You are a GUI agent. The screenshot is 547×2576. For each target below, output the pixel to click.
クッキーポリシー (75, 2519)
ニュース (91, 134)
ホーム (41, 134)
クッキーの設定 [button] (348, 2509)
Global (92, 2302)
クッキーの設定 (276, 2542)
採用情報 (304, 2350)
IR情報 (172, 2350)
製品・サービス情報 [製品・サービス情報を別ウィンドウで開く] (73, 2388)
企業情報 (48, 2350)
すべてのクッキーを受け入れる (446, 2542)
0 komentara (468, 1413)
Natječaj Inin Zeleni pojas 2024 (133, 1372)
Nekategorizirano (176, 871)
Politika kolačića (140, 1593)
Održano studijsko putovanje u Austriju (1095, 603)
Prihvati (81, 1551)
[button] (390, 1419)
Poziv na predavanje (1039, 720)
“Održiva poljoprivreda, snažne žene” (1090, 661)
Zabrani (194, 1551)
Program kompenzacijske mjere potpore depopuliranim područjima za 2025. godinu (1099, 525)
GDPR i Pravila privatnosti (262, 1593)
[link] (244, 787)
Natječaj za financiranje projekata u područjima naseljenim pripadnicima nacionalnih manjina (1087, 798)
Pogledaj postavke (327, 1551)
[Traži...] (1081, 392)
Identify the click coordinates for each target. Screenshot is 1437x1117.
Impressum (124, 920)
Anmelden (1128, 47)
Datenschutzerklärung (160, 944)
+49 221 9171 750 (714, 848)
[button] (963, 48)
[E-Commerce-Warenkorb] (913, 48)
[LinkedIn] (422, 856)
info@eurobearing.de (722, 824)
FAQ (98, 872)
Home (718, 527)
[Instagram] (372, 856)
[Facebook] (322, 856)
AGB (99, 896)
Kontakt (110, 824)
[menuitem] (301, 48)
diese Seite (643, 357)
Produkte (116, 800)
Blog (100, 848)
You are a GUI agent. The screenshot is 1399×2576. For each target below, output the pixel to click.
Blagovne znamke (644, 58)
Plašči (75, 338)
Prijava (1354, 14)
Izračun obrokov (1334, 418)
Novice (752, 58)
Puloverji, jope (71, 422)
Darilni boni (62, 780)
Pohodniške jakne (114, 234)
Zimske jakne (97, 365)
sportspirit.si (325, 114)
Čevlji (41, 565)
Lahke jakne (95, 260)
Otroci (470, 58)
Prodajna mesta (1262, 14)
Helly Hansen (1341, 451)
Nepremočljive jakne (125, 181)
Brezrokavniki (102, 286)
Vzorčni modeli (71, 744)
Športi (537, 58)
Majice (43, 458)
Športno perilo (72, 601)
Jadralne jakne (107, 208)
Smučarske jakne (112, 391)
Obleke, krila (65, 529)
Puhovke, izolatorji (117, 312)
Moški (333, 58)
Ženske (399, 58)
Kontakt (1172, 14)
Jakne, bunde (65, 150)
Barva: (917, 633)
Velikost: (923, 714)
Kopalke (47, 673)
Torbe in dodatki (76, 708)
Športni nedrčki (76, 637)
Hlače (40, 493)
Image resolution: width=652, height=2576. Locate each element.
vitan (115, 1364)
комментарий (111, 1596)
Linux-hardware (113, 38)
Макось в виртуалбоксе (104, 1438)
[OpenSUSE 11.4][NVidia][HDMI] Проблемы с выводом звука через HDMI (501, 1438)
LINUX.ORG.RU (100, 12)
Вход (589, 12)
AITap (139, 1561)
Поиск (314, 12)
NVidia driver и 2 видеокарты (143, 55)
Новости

◆ Problem to solve
Reproduce all of the items above verbatim, keeping every line intact and in its original order.

◆ Exercise solution
You are a GUI agent. The screenshot is 547×2576. For each target below, output the pixel to click.
クッキーポリシー (75, 2519)
ニュース (91, 134)
ホーム (41, 134)
クッキーの設定 [button] (348, 2509)
Global (92, 2302)
クッキーの設定 (276, 2542)
採用情報 (304, 2350)
IR情報 (172, 2350)
製品・サービス情報 [製品・サービス情報を別ウィンドウで開く] (73, 2388)
企業情報 (48, 2350)
すべてのクッキーを受け入れる (446, 2542)
0 komentara (468, 1413)
Natječaj Inin Zeleni pojas 2024 (133, 1372)
Nekategorizirano (176, 871)
Politika kolačića (140, 1593)
Održano studijsko putovanje u Austriju (1095, 603)
Prihvati (81, 1551)
[button] (390, 1419)
Poziv na predavanje (1039, 720)
“Održiva poljoprivreda, snažne žene” (1090, 661)
Zabrani (194, 1551)
Program kompenzacijske mjere potpore depopuliranim područjima za 2025. godinu (1099, 525)
GDPR i Pravila privatnosti (262, 1593)
[link] (244, 787)
Natječaj za financiranje projekata u područjima naseljenim pripadnicima nacionalnih manjina (1087, 798)
Pogledaj postavke (327, 1551)
[Traži...] (1081, 392)
Identify the click coordinates for each target. Screenshot is 1437x1117.
Impressum (124, 920)
Anmelden (1128, 47)
Datenschutzerklärung (160, 944)
+49 221 9171 750 (714, 848)
[button] (963, 48)
[E-Commerce-Warenkorb] (913, 48)
[LinkedIn] (422, 856)
info@eurobearing.de (722, 824)
FAQ (98, 872)
Home (718, 527)
[Instagram] (372, 856)
[Facebook] (322, 856)
AGB (99, 896)
Kontakt (110, 824)
[menuitem] (301, 48)
diese Seite (643, 357)
Produkte (116, 800)
Blog (100, 848)
You are a GUI agent. The screenshot is 1399×2576. For each target below, output the pixel to click.
Blagovne znamke (644, 58)
Plašči (75, 338)
Prijava (1354, 14)
Izračun obrokov (1334, 418)
Novice (752, 58)
Puloverji, jope (71, 422)
Darilni boni (62, 780)
Pohodniške jakne (114, 234)
Zimske jakne (97, 365)
sportspirit.si (325, 114)
Čevlji (41, 565)
Lahke jakne (95, 260)
Otroci (470, 58)
Prodajna mesta (1262, 14)
Helly Hansen (1341, 451)
Nepremočljive jakne (125, 181)
Brezrokavniki (102, 286)
Vzorčni modeli (71, 744)
Športi (537, 58)
Majice (43, 458)
Športno perilo (72, 601)
Jadralne jakne (107, 208)
Smučarske jakne (112, 391)
Obleke, krila (65, 529)
Puhovke, izolatorji (117, 312)
Moški (333, 58)
Ženske (399, 58)
Kontakt (1172, 14)
Jakne, bunde (65, 150)
Barva: (917, 633)
Velikost: (923, 714)
Kopalke (47, 673)
Torbe in dodatki (76, 708)
Športni nedrčki (76, 637)
Hlače (40, 493)
Image resolution: width=652, height=2576. Locate each element.
vitan (115, 1364)
комментарий (111, 1596)
Linux-hardware (113, 38)
Макось в виртуалбоксе (104, 1438)
[OpenSUSE 11.4][NVidia][HDMI] Проблемы с выводом звука через HDMI (501, 1438)
LINUX.ORG.RU (100, 12)
Вход (589, 12)
AITap (139, 1561)
Поиск (314, 12)
NVidia driver и 2 видеокарты (143, 55)
Новости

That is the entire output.